# Goal Reached 100%!



## JignPig Guide (Aug 3, 2007)

Well here it is. The goal was reached. My 5th bass this season over 5-pounds caught out of public waters. (The 5th one is the one in my left hand.) Although the five bass were caught out of four different lakes, unlike my original goal of 5-bass over 5-pounds caught out of seperate waters... But what the heck. I slightly modified it.

I had a pretty good evening. These were all caught within about three hours. I didn't weigh all of them. But I'm pretty sure my five best weighed around 14 to 15-pounds. Not bad.

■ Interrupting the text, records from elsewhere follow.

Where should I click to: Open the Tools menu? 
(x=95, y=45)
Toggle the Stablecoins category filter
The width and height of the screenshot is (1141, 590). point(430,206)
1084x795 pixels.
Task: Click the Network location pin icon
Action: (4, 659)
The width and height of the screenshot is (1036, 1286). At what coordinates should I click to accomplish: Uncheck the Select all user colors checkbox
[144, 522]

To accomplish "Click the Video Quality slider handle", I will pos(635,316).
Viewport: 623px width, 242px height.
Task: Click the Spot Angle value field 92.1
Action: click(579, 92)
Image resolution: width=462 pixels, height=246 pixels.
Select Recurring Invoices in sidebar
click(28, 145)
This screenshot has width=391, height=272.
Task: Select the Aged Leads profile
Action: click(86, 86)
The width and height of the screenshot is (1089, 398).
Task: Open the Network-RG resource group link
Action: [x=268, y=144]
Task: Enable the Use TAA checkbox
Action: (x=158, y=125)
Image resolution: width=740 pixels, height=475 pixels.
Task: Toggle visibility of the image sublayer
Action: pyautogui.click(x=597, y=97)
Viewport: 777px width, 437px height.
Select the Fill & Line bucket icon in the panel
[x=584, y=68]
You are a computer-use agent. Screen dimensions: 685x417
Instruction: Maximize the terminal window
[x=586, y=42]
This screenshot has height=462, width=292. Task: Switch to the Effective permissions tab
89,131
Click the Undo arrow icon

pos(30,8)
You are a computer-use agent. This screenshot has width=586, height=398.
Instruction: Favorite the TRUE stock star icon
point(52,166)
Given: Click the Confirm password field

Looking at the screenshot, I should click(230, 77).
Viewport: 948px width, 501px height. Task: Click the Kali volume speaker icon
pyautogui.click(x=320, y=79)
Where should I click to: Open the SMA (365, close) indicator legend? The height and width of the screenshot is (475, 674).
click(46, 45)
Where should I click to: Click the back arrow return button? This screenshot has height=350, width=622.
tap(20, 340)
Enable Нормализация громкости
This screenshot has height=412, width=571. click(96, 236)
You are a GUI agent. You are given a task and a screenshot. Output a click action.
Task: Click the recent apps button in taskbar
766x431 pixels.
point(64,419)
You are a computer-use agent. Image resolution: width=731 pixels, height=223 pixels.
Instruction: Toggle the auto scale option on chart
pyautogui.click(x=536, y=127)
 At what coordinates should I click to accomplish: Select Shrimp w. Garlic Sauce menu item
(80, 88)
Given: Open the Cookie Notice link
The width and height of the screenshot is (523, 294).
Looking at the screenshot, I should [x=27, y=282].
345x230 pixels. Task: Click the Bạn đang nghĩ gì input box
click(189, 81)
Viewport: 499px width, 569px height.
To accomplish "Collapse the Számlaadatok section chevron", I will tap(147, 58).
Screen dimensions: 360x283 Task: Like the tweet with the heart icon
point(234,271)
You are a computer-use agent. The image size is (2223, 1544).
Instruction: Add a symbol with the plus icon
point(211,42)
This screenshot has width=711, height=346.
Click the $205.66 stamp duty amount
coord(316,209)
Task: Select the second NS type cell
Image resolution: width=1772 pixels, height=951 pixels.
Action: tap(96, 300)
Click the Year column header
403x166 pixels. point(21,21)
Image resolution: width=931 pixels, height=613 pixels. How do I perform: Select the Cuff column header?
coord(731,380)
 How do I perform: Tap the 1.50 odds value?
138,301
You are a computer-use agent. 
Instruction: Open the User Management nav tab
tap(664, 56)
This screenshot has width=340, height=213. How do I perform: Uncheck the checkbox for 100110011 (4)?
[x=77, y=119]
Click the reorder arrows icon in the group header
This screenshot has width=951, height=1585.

These were caught in a small Central Ohio public lake that I can't get my Triton into. 
- The 5-pounder hit my Jig with a Venom Dream Craw deep in the weeds.
- The other four hit: Venom Hollow Hogs, Venom Skip Shad/flukes, and a moss rat that was drug over the goo near the laydowns.


----------



## JamesT (Jul 22, 2005)

Great job, that is a stout goal to accomplish! Now is a tough time to catch a pig like that.


----------



## BASmead (Jan 11, 2008)

Well alright then. Congratulations sir...


----------



## 614-bass (Jul 22, 2008)

you are a monster jig n pig. congrats man


----------



## Big Joshy (Apr 26, 2004)

awesome! Alright heres next years goal for you. 1 bass over 7lbs or 2 over 6lbs.


----------



## SConner (Mar 3, 2007)

And with all sorts of time to spare.... Now show us what a 10 lber looks like

Congratulations, that is a lot of very nice largemouth!


----------



## Fish G3 (Jul 16, 2008)

Congratulations on the goal. You have definitely showed us what public Ohio water holds for us. Many complain about the fishing but you have definitely proven to us there is plenty of great fish to be caught. I like the idea of Big Joshy's goal for ya next year and thanks for giving some inspiration to us for going out and catchin some pig LM. Now lets see a few more!


----------



## Tokugawa (Apr 29, 2008)

You da man!


----------



## jcustunner24 (Aug 20, 2007)

Nice work. It's been fun following the journey. Keep it up.


----------



## ahmadi6490 (Jul 20, 2009)

Great work....now I want one lol


----------



## FISHIN216 (Mar 18, 2009)

Nice Job! cant wait to hook into a hog like that


----------



## rbthntr (Apr 8, 2008)

congrats ive caught 5 at or ovr 5lbs but it took me 6 years and all came out of the same private pond the one up side the bigest was 9lbs 
congrats again


----------



## ohbassman (Mar 19, 2009)

great job man!....now you can relax and catch a couple 7's...lol.


----------